GRAND RAPIDS, Mich. (WOOD) – A Grand Rapids family is getting an $80,000 settlement payout from a funeral home whose staff they say dropped their mother’s coffin, causing her body to fall onto the ground outside the church where her funeral was about to take place.

The incident happened Nov. 16, 2010 outside the Neland Avenue Christian Reformed Church in southeast Grand Rapids.

Family members told 24 Hour News 8 that staff from the Ivy K. Gillespie Funeral Home in Grand Rapids was removing the casket carrying Ellnora James’ body from the hearse outside the church when somehow the coffin fell and broke open. The woman’s body fell onto the ground.

Some family members witnessed the incident, though none of them were listed as plaintiffs in the lawsuit, family members told 24 Hour News 8.

“This is the last time you get to show your respects for your loved ones,” said Dean Libbett, James’ son. “There was no respect and there was no dignity and there was no remorse for what happened.”

Libett said family members knew something was wrong when funeral staff contacted the family asking for new clothing for James. Funeral staff told him, he said, that there was a spill.

“Not saying that the spill was my mother,” Libett said.

When family members arrived at the funeral, they noticed that James was in a different casket than the one she selected when pre-planning her funeral. They also noticed that she appeared “slumped” in the casket and a strange demeanor among the staff working at the funeral.
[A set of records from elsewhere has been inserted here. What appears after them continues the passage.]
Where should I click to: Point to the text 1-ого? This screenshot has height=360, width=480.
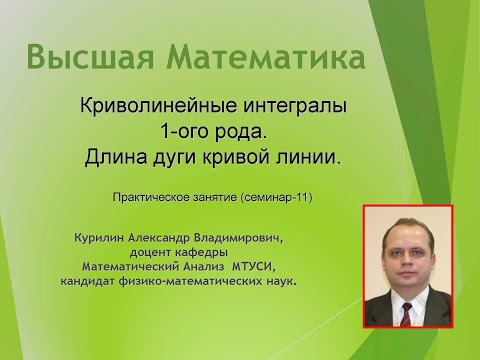[x=187, y=132]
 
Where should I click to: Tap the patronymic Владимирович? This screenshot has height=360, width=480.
[x=251, y=239]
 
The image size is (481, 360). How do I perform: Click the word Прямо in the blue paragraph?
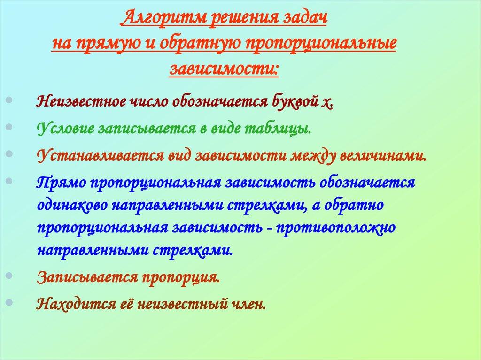click(59, 182)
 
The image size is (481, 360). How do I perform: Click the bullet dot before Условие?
click(10, 127)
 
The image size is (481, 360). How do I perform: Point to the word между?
click(309, 155)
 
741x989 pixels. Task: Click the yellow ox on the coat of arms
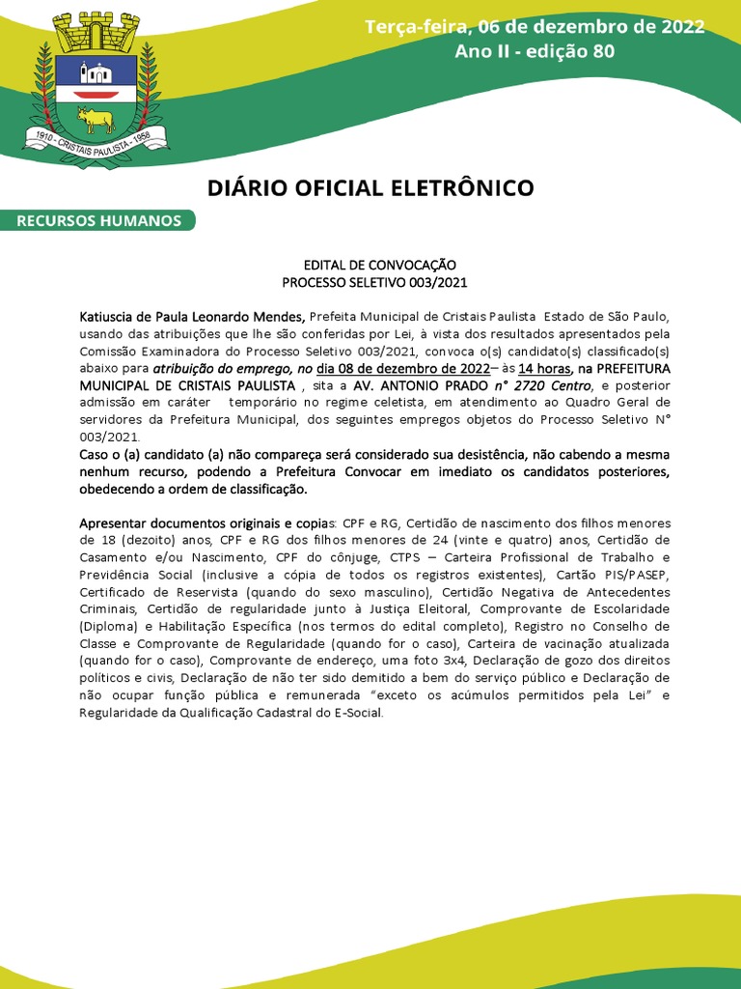pos(96,120)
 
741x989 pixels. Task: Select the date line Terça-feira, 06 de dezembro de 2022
pos(535,26)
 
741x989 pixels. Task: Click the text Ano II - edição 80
pos(535,50)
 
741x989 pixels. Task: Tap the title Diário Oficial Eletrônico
pos(370,187)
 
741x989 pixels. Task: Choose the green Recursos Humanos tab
pos(98,221)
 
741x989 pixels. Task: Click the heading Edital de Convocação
pos(366,264)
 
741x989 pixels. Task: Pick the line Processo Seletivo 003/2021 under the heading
pos(366,281)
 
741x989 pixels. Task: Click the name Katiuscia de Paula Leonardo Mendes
pos(192,316)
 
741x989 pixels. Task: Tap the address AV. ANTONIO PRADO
pos(422,385)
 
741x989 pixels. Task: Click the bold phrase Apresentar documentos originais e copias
pos(202,523)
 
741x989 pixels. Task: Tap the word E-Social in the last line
pos(356,714)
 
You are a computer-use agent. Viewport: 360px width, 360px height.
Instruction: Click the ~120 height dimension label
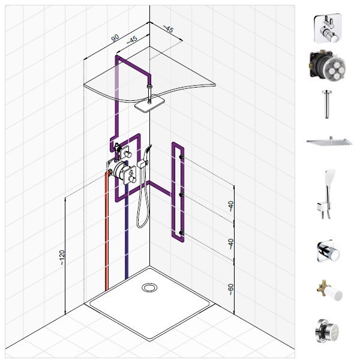tap(62, 257)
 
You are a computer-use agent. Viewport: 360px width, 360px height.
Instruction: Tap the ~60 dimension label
tap(231, 290)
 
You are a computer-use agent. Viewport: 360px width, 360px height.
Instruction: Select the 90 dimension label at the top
tap(115, 38)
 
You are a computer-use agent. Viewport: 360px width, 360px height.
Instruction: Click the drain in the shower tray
tap(149, 287)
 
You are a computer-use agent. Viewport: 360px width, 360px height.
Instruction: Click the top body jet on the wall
tap(182, 157)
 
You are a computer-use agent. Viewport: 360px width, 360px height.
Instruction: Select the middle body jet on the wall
tap(182, 195)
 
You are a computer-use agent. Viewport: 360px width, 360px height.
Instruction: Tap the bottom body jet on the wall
tap(182, 233)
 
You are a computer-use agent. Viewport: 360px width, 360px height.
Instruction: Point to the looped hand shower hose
tap(143, 202)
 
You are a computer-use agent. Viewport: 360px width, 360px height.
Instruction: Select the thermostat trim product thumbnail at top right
tap(327, 28)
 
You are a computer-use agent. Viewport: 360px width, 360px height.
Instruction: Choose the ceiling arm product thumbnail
tap(327, 104)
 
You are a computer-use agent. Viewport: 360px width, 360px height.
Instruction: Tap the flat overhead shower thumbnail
tap(329, 141)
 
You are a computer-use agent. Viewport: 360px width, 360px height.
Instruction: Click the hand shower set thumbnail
tap(327, 194)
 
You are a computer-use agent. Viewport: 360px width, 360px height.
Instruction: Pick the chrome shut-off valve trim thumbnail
tap(328, 251)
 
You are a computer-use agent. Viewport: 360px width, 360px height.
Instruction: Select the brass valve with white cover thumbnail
tap(329, 290)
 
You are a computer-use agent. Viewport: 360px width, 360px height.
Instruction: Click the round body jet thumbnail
tap(327, 331)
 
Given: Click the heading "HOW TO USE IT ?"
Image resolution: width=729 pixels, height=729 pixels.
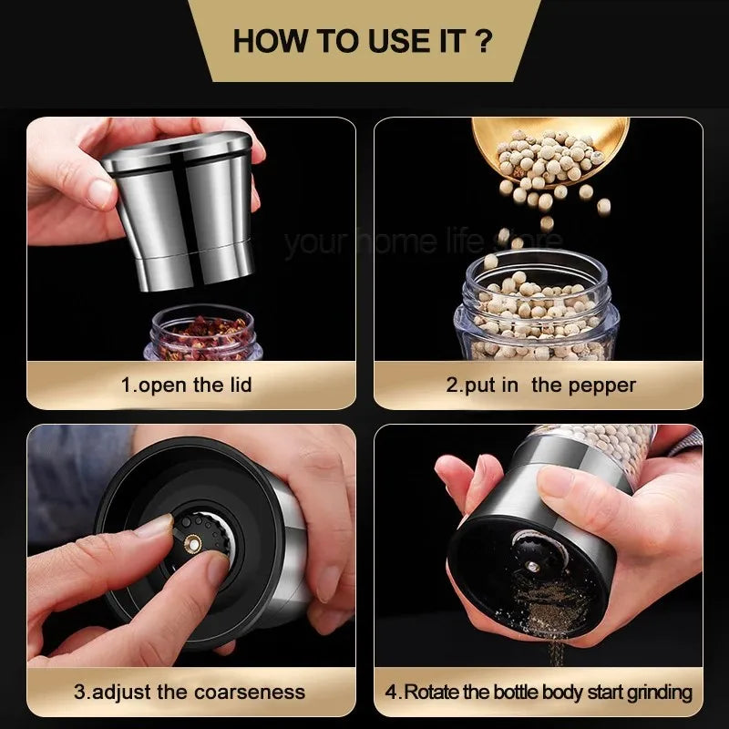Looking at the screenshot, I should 364,40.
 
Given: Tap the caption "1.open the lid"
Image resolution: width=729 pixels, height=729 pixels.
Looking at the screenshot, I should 186,385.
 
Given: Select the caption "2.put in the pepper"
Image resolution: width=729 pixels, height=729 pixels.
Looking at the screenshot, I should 540,385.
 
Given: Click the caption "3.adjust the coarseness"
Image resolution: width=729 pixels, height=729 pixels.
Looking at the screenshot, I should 190,691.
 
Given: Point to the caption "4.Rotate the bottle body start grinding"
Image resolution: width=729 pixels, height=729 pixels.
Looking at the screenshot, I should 538,692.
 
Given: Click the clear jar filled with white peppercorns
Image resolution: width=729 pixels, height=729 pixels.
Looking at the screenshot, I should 538,310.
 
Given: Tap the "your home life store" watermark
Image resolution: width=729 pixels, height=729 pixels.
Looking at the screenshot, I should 424,242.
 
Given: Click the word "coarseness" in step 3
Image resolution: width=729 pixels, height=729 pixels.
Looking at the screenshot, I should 258,691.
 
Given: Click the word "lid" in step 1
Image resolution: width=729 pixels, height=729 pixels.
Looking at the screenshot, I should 239,385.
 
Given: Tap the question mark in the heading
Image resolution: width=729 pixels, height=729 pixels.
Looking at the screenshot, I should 485,40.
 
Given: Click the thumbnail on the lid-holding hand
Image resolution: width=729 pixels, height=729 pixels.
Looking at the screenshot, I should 100,192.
Crystal Whittington, a representative with the Ivy K. Gillespie Funeral Home said she was remorseful about the situation and the funeral home staff apologized to the family. She declined to comment further because “I don’t know legally what I can and cannot say.”

“We truly, truly, truly apologize,” Whittington said.

Some family members were upset the case did not go to trial.

Libbett said it’s hard not to think about what happened at the funeral when he remembers his mother. While he doesn’t think the settlement was appropriate, he said no amount of money would have relieved the pain of what he and his family endured.

“It’s a hurt when you can’t help someone you really loved,” he said. “There’s no way to repair it.”